**ИСХОДНЫЙ ТЕКСТ:**

-------

Общество тогда было консервативно, и у этой консервативности была одна существенная производная, а именно – невозможность диспута двух людей, чей социальный статус заведомо неравен. Снисходя до спора с низшим по происхождению человеком, ты не просто унижаешь себя, а разрушаешь саму основу мироздания, его порядок и строй, который весь покоится на строгой иерархии. Низшего можно приказать челяди прогнать, побить, наконец, даже убить, но отнюдь не прилюдно с ним спорить. Переписка Грозного с Курбским нарушает эти писанные и неписанные представления; не случайно её центральной темой стал другой слом жизни – опричная политика царя Ивана, репрессии и казни, которые он обрушил на страну.

В революционности, на равных – разрушительности того и другого (что переписки, что опричнины) много по-настоящему родственного, не понятного врозь, по отдельности, немыслимого ни раньше, ни позже. Это, конечно, не случайно. Классическое средневековье отличалось удивительной цельностью в понимании мира, его сути и назначения. Это было время абсолютной истины, ничем и никем не замутненной. Независимой от страстей и искушений, которые, будто нечистый, сбивают тебя с единственно верной дороги. В конце её как награда – Небесный Иерусалим.

Историкам отлично известно, что средневековые тексты сплошь и рядом лапидарны, лишены особенностей времени, обстоятельств, часто и авторской интонации, за которую мы, в первую очередь, ценим литературу. Вдобавок они нередко анонимны или приписаны какому-нибудь философу, чья репутация со всех точек зрения (что христианской, что языческой) безукоризненна и уже никогда не будет пересмотрена. Ведь что в научном трактате, что в житии святого ты высказываешь не собственную точку зрения, а возвращаешь на законное место фрагмент или завиток общей мозаики мироздания, автор которой, понятно, Сам Господь. В силу тех или иных исторических катаклизмов, пертурбаций он однажды вывалился, и картина сделалась неполной. То есть ты не создаешь новое, а просто восполняешь утерянное.

Так что даже если ты сам ко всему этому пришел, сам это понял – эта истина дана тебе свыше и она лишь в малой степени личное обретение. Оттого твои сомнения и метания – вещь малозначащая, ни для кого не интересная. Ясно, что наше время другое и литература тоже другая. В ней важно одно – что это твой собственный путь и каждый шажок на этом пути важнее любой абсолютной истины, до которой – это тоже ясно – никто из нас никогда не дойдет. Она нечто вроде коммунизма для позднего советского человека.

Для России все сказанное справедливо в полной мере. В частности, по этой причине большая часть нашей нарративной литературы – компиляция из разных житийных, исторических и географических сочинений. Новизна, недавность – всегда укор, общество почитает лишь многократно проверенное, уважает это в себе. Оно откровенно пасует перед любой невесть откуда взявшейся мыслью (в общем, перед всем, что без роду и племени). Тут страх перед ересью, которая разом и навечно способна погубить твою душу, и, что в сущности то же самое и с чего была начата эта страница, – неодолимая тяга к изначальному, непогрешимому.

-------

**ЧТО СДЕЛАТЬ:** Продолжите приведенный выше текст о переписке Грозного с Курбским и средневековом мировоззрении. Начните сразу после его последнего предложения.

-------

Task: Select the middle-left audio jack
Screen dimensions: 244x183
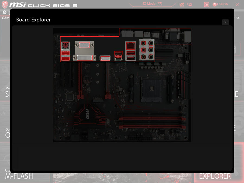Action: [x=143, y=50]
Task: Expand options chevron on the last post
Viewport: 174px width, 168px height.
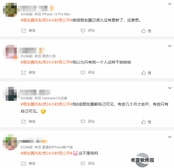Action: click(170, 137)
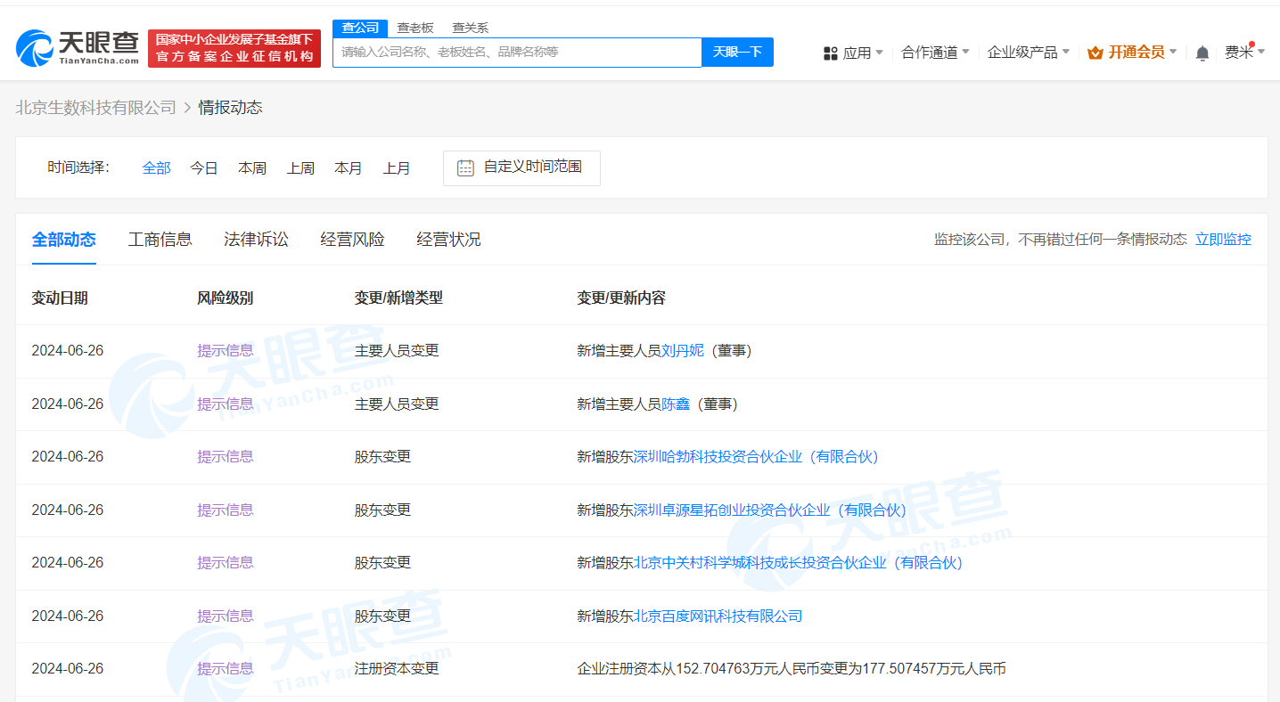Viewport: 1280px width, 702px height.
Task: Open the 应用 grid icon
Action: [831, 53]
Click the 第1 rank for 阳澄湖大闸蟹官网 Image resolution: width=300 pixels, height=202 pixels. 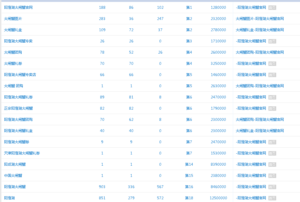click(189, 7)
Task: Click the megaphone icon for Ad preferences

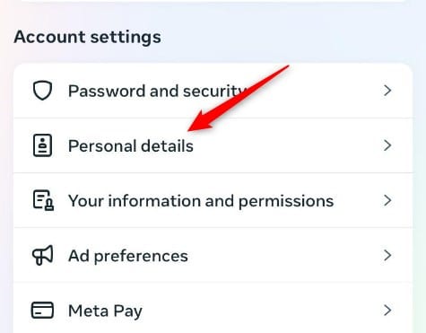Action: [43, 255]
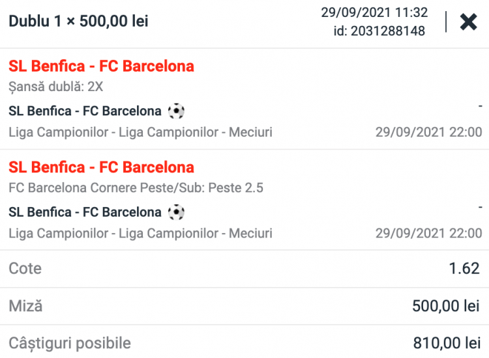Image resolution: width=489 pixels, height=358 pixels.
Task: Select the Cornere Peste/Sub: Peste 2.5 text
Action: click(136, 187)
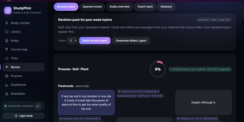Click the Evaluation flask icon
The width and height of the screenshot is (244, 122).
tap(7, 93)
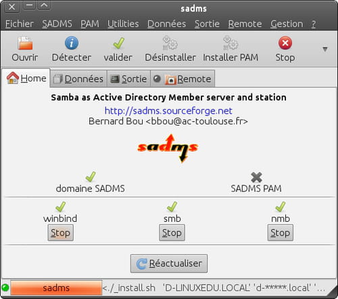Expand the toolbar overflow arrow

(324, 49)
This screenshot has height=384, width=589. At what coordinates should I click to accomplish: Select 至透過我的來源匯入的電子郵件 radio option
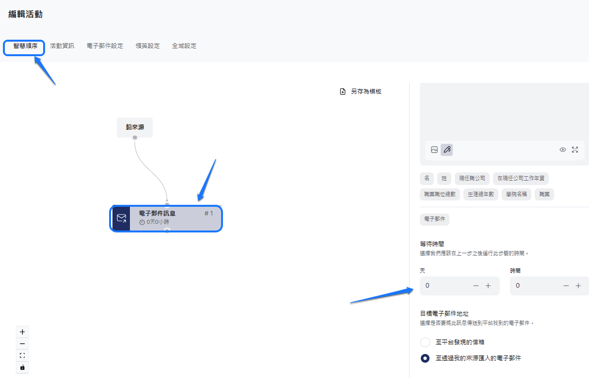(425, 358)
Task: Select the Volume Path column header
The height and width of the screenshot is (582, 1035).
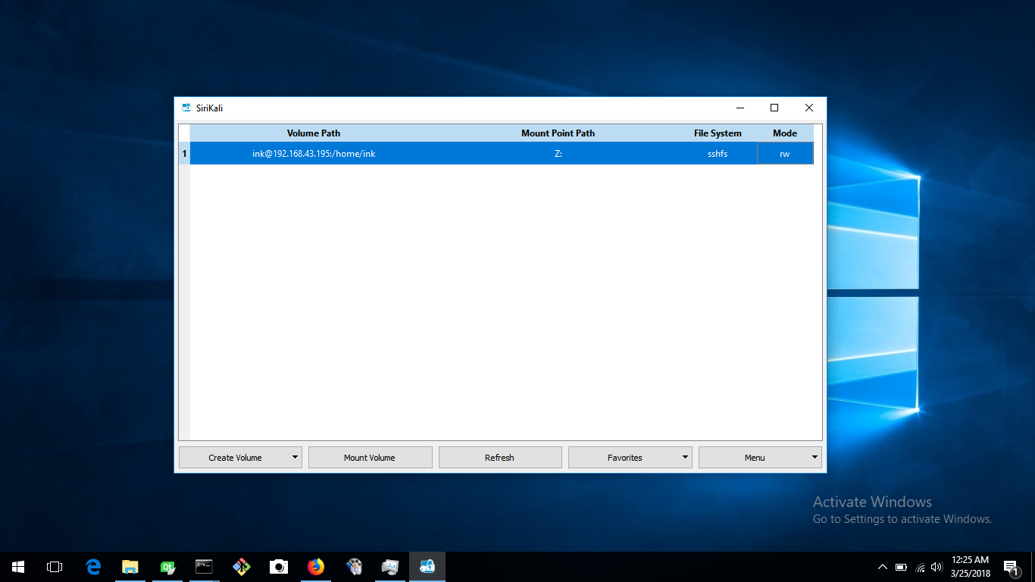Action: coord(314,133)
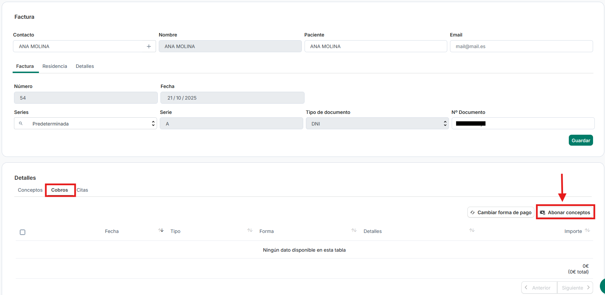The height and width of the screenshot is (295, 605).
Task: Click the Email input field
Action: point(521,46)
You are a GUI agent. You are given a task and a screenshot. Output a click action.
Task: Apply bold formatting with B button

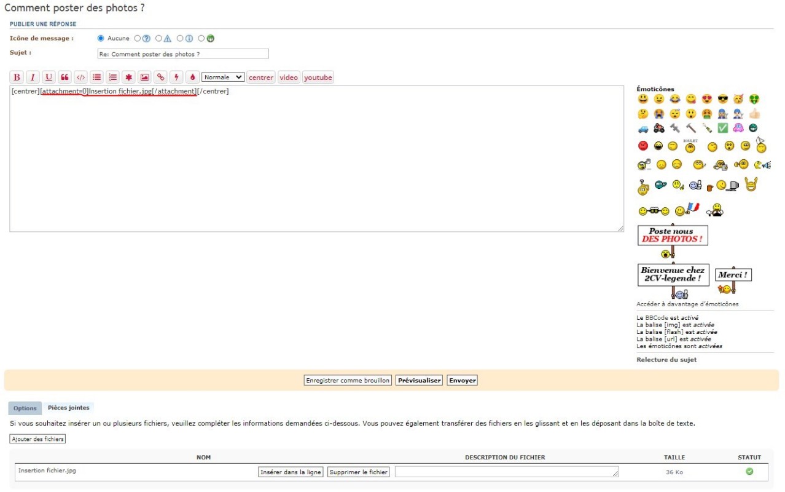pyautogui.click(x=17, y=77)
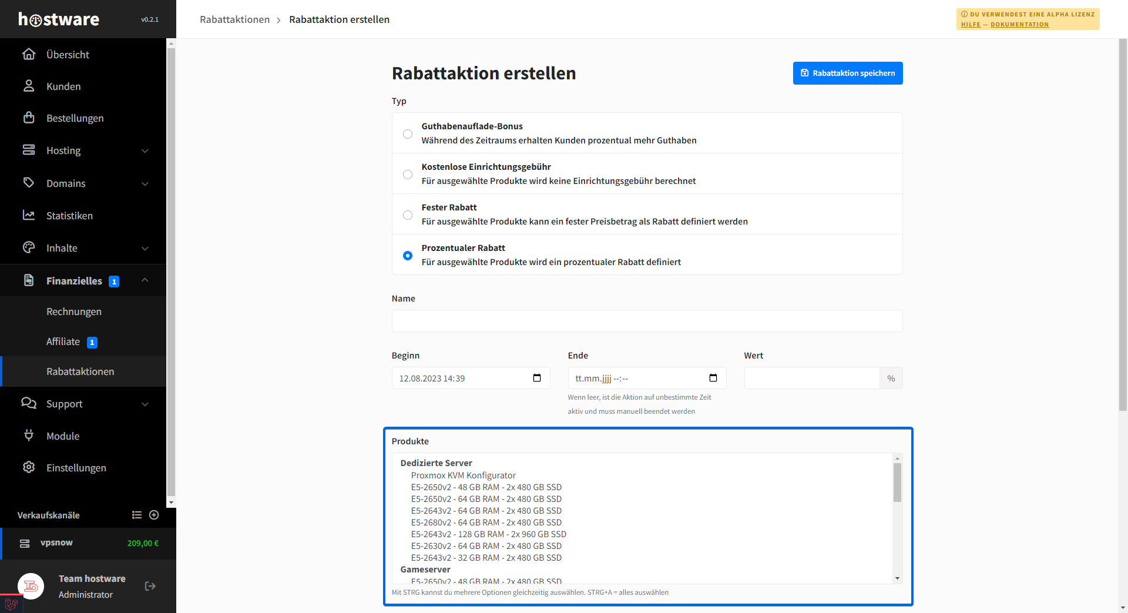
Task: Collapse the Finanzielles sidebar section
Action: pyautogui.click(x=145, y=280)
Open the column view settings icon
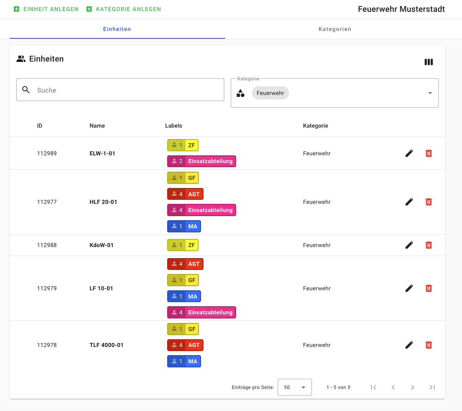This screenshot has height=411, width=462. tap(429, 62)
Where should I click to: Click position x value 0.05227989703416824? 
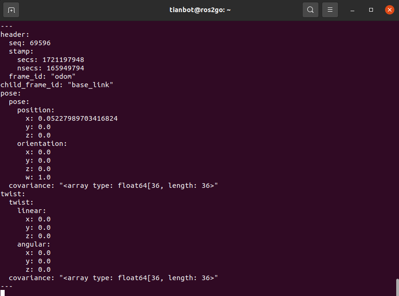click(x=78, y=118)
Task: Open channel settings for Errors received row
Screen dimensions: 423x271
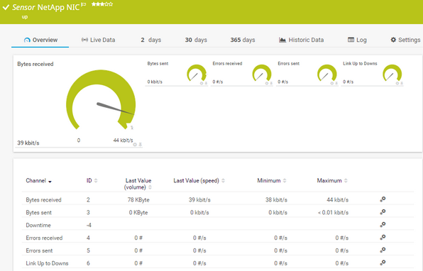Action: [x=383, y=238]
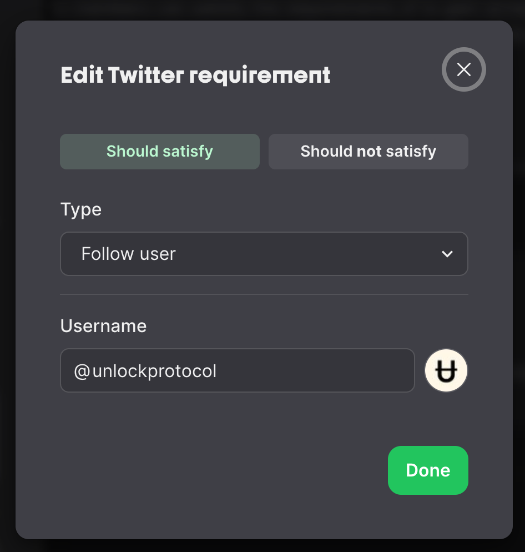
Task: Open the Type dropdown
Action: [x=264, y=254]
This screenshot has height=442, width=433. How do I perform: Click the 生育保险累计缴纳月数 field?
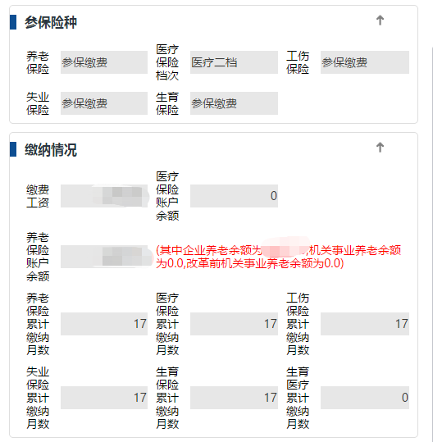click(x=234, y=398)

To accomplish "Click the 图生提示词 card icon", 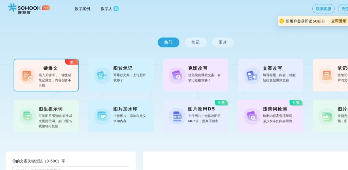I will 28,116.
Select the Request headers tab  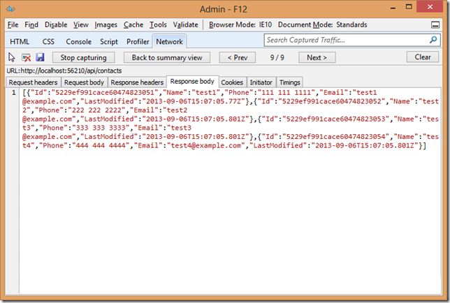32,82
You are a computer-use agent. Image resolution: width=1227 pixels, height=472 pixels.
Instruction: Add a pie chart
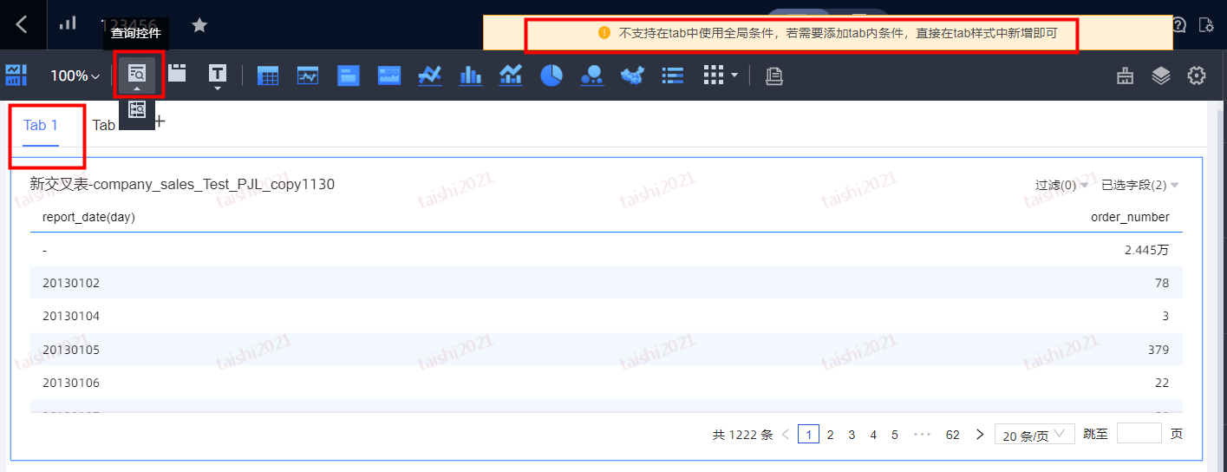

-------

**ОТВЕТ:**
На этом фоне переписка Грозного с Курбским во всех смыслах выходит из ряда вон. Во всяком случае, в русской литературе если что и можно поставить рядом, то лишь «Житие протопопа Аввакума», на которое переписка несомненно оказала сильное влияние. Та фантастическая откровенность и вышепомянутая экспансивность, бесконечные смены настроения и характера письма (в первую очередь, я тут, конечно, имею в виду Грозного) для меня есть главное свидетельство подлинности посланий, их принадлежности авторам, которые обозначены на обложке.

Последнее из предварительных замечаний. Любому историку – не важно, что он изучает: политику, экономику или быт, нравы, духовный мир человека – известно, что повествовательные нарративные сочинения, тем более подобные такой переписке (то есть когда все – от первого лица, вдобавок выше крыши переполнено обидами и страстями), дают для понимания времени больше, чем остальные источники вместе взятые. Литература умудряется достигать ни с чем не сравнимой плотности текста; по-видимому, в этом, в сохранении тончайшей и всегда изменчивой, непостоянной ткани отношений человека с Богом, с миром и с себе подобными и есть её назначение. Теперь посмотрим, что в этом смысле мы можем извлечь из переписки царя и его боярина.

Не ранжируя важное и второстепенное, для начала вернемся к вопросу, почему Грозный все-таки отвечал Курбскому. Тому есть как рациональные, так и иррациональные объяснения; более того, они не просто дополняют друг друга, – тут никогда нельзя сказать, где кончается одно и начинается другое. Начнем с рациональных.

Первое послание князя Курбского было не только оправданием автора и обвинением царя Ивана, но и политическим памфлетом, цель которого – убедить литовскую и польскую знать в необходимости продолжать борьбу за Ливонию. Еще важнее была задача следующего письма Курбского – помешать Грозному занять вакантный после смерти короля Сигизмунда– Августа польский престол. Отсюда и активное участие в составлении ответов Курбскому Посольского приказа. Шансы на трон Речи Посполитой у Ивана IV были, и значительная часть мелкой шляхты поддерживала его кандидатуру.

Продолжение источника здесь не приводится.